Ghost glances at me. “She does that,” he says mildly.

Kayla hears us and beams. “Look at you, paying attention,” she says. “Ten points to Team Reality.”

Valentine has gone quiet. He keeps scanning the bodies we pass with the kind of strained expression I’ve seen on junior staff after their first real mission. He isn’t new. He’s seen corpses before. But I don’t think he’s seen someone he thought was a patient turn a building into this much collateral in a single night. Certainly not single-handedly.

“She really did this alone?” he asks finally, voice thin.

Nightshade turns his head just enough to look at him, eyes very flat. “She wasn’t alone,” he says. “She had them.” His handtightens on Kayla’s stomach, a brief, possessive press. “That’s more than enough.”

Kayla hums, pleased. “He gets it,” she says.

We hit a set of doors that lead out toward the side wing, glass panels streaked with smudged handprints. Beyond them I can see the darker shape of the grounds, the glimmer of another building’s windows, the faint shadowy outline of something that might be the greenhouse. The corridor angles that way, carrying the ghost of fresher air.

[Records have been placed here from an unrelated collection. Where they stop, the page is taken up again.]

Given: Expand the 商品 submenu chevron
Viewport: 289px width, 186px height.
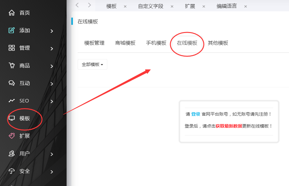Looking at the screenshot, I should 52,66.
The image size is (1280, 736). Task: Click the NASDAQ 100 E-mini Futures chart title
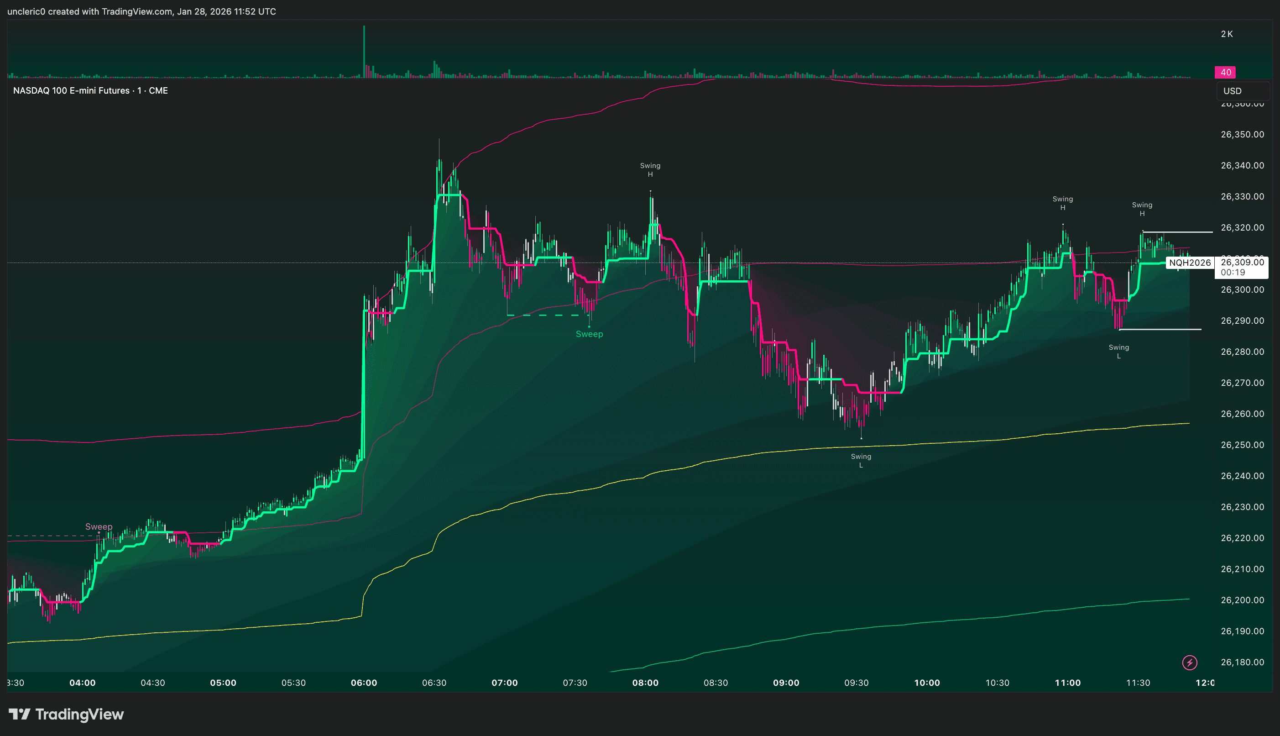point(90,90)
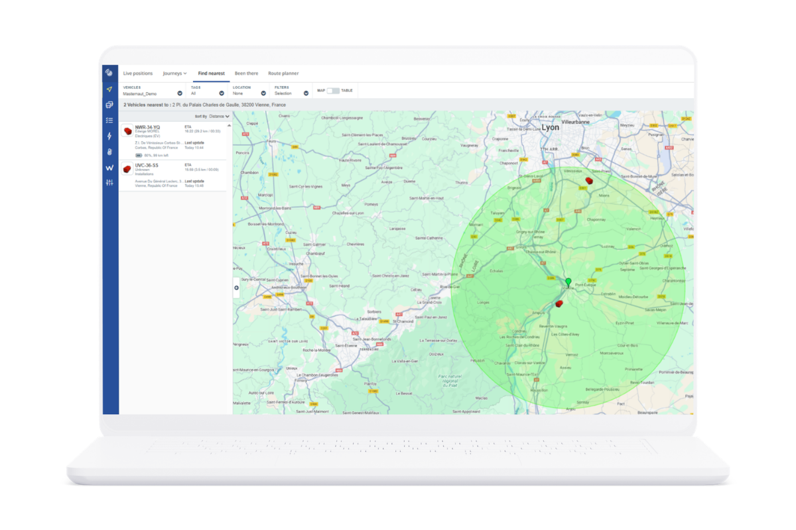Click the battery level indicator for NWR-34-YQ
This screenshot has height=530, width=796.
pyautogui.click(x=139, y=154)

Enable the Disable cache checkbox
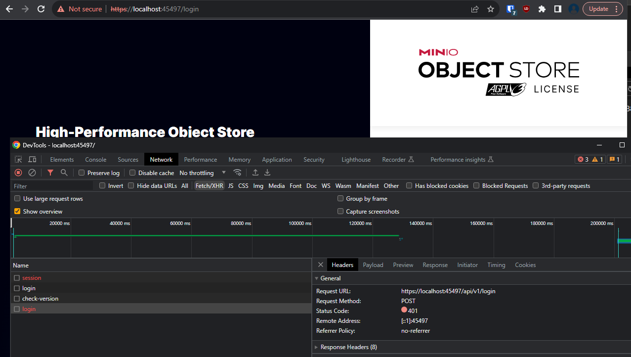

“Almost done?” I ask. “Because as much as I enjoy your murder museum, I’d like to be off-site before this place decides to fall on our heads.”

“In a minute,” she says. “There are still some loose ends in the medical wing. And I’d hate for my art to go unappreciated. Or my message to go undelivered.”

Ghost makes a soft noise that could be horrified agreement. Snow actually laughs; it comes out too high. Honeymonster claps him on the shoulder like he’s proud.

“Loose ends?” Valentine echoes, wary.

Kayla glances back at him, eyes bright and sharp. “Doctor Callaway,” she says. “She and I had a little chat. She’s very motivated to talk to the right people now. I just…adjusted her circumstances.”

A picture begins to form in my head. It’s not pretty. It is extremely satisfying.

“Do we need to finish it?” I ask. “Tie it off, so to speak?”

“Tempting,” she says. “But no. She’s the message. Messages don’t work if you shred them before they’re delivered. Seytan can mop up. Or the Director. Or whoever gets here first.”

Nightshade’s mouth does that tiny, vicious curl I like. “You’re getting good at this,” he murmurs.